RÍO TINTO
Hace cinco mil años —que es casi decir una eternidad— el río Tinto no tenía ni nombre ni color. Fue la mano del hombre, y las vidas que en ello se dejaron, la que a golpe de pico arrancó al subsuelo ese rojo profundo, como de sangre, que tiñó sus aguas para siempre. Hoy, su corriente espesa, rica en hierro y pobre en oxígeno, fluye como una alegoría de la muerte.
Atraviesa bosques de pinos piñoneros, que se reflejan en la superficie del agua creando ilusiones ópticas y atmósferas que bien podrían haber sido pintadas por artistas del Romanticismo. De cerca, es pura música visual: una sinfonía de formas, texturas y colores. Sus superficies agrietadas y sus capas de óxidos son abstracción en estado puro, una experiencia sensorial que roza lo pictórico.

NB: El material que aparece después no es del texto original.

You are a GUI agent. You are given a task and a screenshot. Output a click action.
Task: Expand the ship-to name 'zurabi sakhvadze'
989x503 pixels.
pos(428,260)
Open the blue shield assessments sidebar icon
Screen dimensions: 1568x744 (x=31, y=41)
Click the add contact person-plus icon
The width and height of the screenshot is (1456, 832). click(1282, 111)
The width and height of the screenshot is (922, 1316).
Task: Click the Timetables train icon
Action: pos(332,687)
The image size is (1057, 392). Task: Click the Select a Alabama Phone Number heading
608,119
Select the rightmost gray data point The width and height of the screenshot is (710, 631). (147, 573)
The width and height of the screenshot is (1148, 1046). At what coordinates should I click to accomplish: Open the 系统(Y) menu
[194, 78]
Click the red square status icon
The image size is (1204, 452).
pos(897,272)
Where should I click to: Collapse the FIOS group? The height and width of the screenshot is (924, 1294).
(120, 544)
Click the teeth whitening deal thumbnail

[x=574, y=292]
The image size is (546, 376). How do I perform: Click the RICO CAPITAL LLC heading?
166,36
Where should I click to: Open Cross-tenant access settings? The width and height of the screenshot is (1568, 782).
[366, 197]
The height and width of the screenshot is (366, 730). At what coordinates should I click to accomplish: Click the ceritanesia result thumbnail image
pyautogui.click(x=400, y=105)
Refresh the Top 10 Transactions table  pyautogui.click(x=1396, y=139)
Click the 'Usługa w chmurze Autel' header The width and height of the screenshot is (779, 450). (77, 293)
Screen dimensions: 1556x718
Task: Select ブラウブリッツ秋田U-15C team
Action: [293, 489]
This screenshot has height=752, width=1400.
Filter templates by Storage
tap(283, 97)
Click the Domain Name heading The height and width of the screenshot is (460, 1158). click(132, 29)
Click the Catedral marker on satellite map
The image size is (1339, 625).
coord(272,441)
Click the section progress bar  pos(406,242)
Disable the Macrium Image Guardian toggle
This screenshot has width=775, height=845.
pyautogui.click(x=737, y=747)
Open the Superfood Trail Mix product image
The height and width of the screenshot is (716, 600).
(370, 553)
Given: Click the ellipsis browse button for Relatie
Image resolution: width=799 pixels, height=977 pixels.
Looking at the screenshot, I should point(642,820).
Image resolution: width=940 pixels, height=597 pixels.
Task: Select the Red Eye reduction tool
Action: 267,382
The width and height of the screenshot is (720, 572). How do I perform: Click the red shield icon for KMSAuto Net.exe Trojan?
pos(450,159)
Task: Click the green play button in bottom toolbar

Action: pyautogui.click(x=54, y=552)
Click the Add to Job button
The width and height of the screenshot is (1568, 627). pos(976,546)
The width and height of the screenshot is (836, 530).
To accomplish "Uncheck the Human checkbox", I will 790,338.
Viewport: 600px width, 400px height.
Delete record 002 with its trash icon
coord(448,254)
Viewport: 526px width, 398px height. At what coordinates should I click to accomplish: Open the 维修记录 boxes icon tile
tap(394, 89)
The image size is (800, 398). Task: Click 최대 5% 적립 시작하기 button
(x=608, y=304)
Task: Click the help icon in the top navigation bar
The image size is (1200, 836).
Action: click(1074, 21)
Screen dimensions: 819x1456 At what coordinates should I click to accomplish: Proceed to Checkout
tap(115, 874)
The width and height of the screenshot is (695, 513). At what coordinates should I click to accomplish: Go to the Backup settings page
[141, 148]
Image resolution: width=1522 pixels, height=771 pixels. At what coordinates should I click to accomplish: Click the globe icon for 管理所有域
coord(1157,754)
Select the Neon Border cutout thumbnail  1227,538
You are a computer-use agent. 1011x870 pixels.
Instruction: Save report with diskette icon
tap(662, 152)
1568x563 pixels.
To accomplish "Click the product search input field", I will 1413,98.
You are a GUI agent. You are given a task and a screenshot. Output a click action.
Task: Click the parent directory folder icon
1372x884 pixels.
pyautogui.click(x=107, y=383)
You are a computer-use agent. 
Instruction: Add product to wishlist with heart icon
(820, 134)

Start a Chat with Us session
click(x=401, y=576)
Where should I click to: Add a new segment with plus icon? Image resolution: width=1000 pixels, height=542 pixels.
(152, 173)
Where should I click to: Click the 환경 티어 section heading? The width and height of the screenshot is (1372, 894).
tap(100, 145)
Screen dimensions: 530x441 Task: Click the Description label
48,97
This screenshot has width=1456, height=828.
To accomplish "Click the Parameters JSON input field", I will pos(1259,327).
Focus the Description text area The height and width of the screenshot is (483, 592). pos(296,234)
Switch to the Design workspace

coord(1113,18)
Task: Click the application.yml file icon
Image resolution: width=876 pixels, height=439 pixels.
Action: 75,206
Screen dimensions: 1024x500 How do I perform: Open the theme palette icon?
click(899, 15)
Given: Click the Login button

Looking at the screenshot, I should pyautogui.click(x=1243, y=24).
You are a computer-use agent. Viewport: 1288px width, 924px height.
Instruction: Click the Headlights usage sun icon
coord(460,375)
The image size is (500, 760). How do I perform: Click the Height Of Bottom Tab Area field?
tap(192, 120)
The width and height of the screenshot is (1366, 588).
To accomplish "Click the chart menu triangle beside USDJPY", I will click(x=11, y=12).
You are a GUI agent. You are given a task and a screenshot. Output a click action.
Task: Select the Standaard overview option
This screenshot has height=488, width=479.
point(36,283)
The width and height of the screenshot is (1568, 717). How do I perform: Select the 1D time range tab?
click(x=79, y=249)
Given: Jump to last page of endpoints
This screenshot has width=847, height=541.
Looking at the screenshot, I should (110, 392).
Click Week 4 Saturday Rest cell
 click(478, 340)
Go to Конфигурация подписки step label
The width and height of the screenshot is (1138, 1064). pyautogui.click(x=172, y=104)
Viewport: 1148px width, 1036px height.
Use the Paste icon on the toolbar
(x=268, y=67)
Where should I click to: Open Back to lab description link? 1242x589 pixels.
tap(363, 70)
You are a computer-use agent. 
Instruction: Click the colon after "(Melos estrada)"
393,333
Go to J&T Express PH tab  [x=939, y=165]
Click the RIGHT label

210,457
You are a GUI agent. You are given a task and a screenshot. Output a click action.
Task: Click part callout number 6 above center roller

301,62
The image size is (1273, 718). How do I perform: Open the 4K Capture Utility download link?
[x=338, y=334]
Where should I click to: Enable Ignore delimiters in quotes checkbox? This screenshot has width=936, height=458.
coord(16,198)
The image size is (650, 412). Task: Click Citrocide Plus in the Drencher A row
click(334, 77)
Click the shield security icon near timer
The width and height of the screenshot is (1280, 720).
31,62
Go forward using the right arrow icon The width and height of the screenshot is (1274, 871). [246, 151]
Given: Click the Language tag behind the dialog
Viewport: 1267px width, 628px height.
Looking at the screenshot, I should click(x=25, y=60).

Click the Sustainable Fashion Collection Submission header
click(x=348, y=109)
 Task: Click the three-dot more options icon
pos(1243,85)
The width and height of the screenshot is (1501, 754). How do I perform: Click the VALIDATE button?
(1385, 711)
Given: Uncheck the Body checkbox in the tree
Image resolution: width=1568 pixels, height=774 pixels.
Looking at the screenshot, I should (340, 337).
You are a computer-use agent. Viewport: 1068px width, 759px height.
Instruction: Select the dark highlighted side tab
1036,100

Trabajo entre escorias, juego con los espumarajos como un niño en busca de formas. Aquí, el arte no se inventa: se encuentra.
Con el paso de las estaciones, el Tinto cambia. Cambia tanto que uno diría que ha aterrizado en otro planeta. Y si no, que se lo pregunten a la NASA, que anda por aquí tan desorientada como si estuviera en Marte.